Sunday, December 30, 2012

"...Had just settled down for a long winter's nap..."

     There is this Christmas cartoon that I try to catch every year if I can find it on called "Twas the Night Before Christmas."  It's based on the the famous poem, of course, but the story involves a clock maker, Joshua Trundle, his family, and the family of mice, who incidentally can talk, that live in his house.  One of the mice children wrote a letter to Santa Claus that said that he was a fraud, Santa gets mad, and they all have to figure out how to make Santa happy again. Long story short they write Santa a song that is supposed to play though the town square clock at midnight, but they had problems making it work, so on Christmas Eve they give up hope and just go to bed...

     ...That's what I did this Christmas.

     After my last post, I realized I had some serious going overs and getting pasts to do. I had four full days, starting on December 22nd, to really think about an immensely hard 2012 through which I had, just like Joshua Trundle...and the mice, given up hope. The cartoon actually ends with Joshua reciting the "'Twas the Night Before Christmas" while Santa arrives because one of the mouse children fixes the clock and it plays the song and Santa is happy again. My husband Eric always loves the part when it says, "...had just settled down for a long winter's nap."

     Eric just really enjoys a good nap. I started to wonder when, on the weekends, I had stopped napping...

     I used to look at weekends as a time to relax, but somewhere over the last five years, I started looking at weekends as extra time to get a long list of "To-Dos" done. I had completely over scheduled my life and by the time I realized it, I was already too deep. It's taken the better part of the last six months to try and dig out of some of the responsibilities and over committing I've done.

     I have a theory about over scheduled people. They are so because they don't want down time. They don't want down time because that's when you have time to process the things that happen in your life. The only reason you don't want to process the things that happen in your life is they are just too painful. It's more than just a theory, I guess, because truly that was me. By the time I figured out I wanted to deal with everything I'd been avoiding, I couldn't find the down time to do just that. So somewhere around May, I started shedding activities.

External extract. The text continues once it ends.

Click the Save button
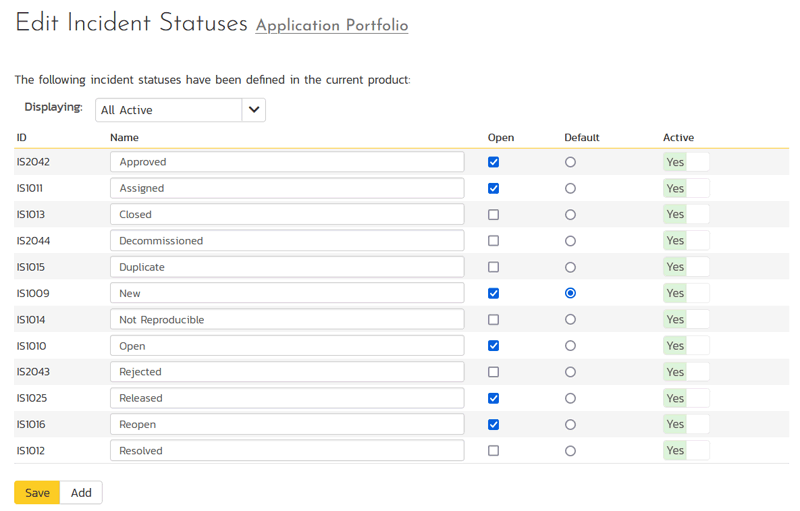800x511 pixels. pyautogui.click(x=37, y=493)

     The problem I then had was while I was busy processing long time pains and issues, 2012 was doing its worse. I'm not going to say I had a totally bad year, because there were some truly awesome things and I came a long way as a person, but while still figuring out what had happened in my past, present day unpleasantness just kept coming. I almost feel as if the more sound person I had become was being tested and I honestly can't say that I didn't feel like waving the white flag in surrender...

     ...so I settled down for a long winter's nap. I'm not saying I spent the whole four days in bed, it was Christmas after all; there are lights to see and dinners to be had! I did, however, take as many opportunities as I needed to be alone. I took as many opportunities as I needed to think. As many as I needed to cry.

     I had a surprising burst of tears and emotion Christmas Eve. To be honest, I wanted to be done processing so badly that I kind of shut it off the night before, but I got hit unexpectedly by a situation that had been part of everything wrong over the last year, so I went off to take yet another "nap." I remember as I sat there, tears uncontrollably streaming, that I was also praying. I remember saying, "You have to show me something tonight. I need to see it." What I needed to see so badly was the hope I hadn't been feeling a whole lot of lately. I needed to see the Holy Spirit that can only be found within creation.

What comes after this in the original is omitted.